Stored items:

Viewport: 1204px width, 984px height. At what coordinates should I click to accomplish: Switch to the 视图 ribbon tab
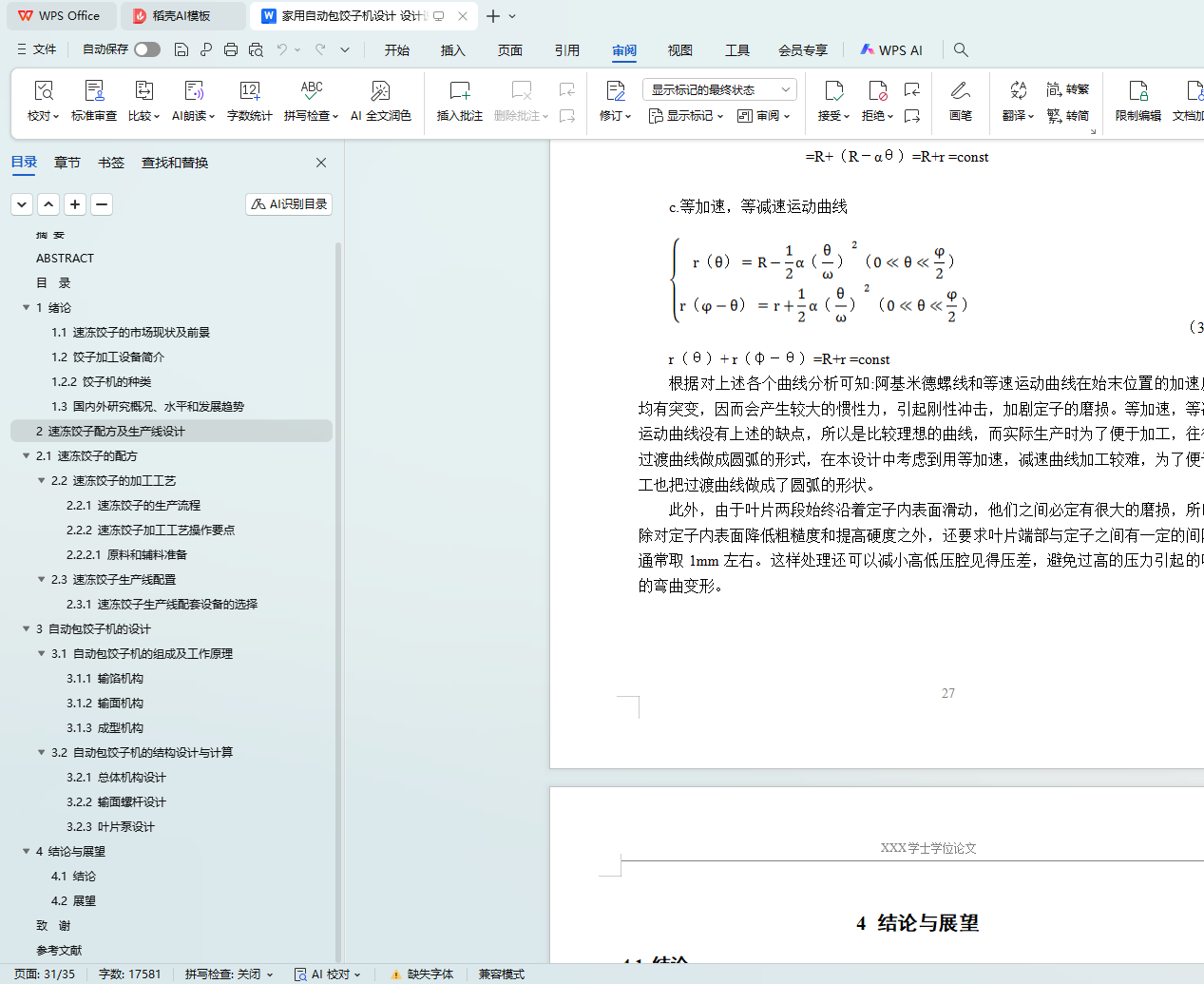coord(679,50)
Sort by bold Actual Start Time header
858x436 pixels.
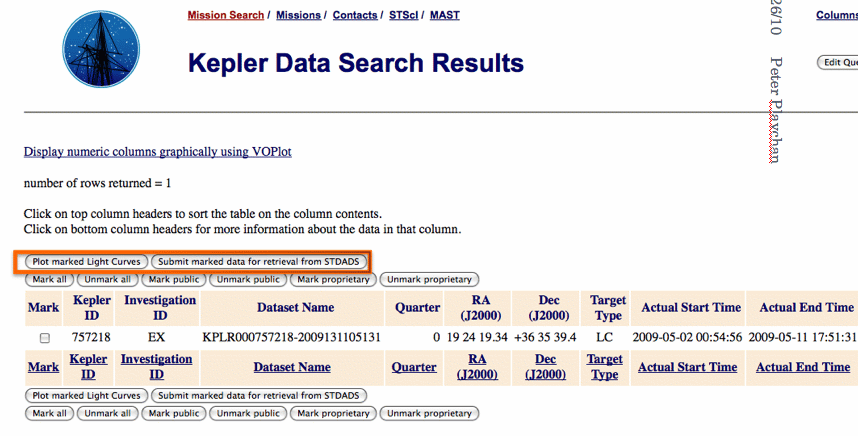[x=691, y=308]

Exercise instructions :: In the copy, include all records verbatim but no images.

Answer for this exercise ::
Viewport: 1204px width, 984px height. At what coordinates should I click to accomplish: Switch to the 视图 ribbon tab
coord(679,50)
Sort by bold Actual Start Time header
858x436 pixels.
[x=691, y=308]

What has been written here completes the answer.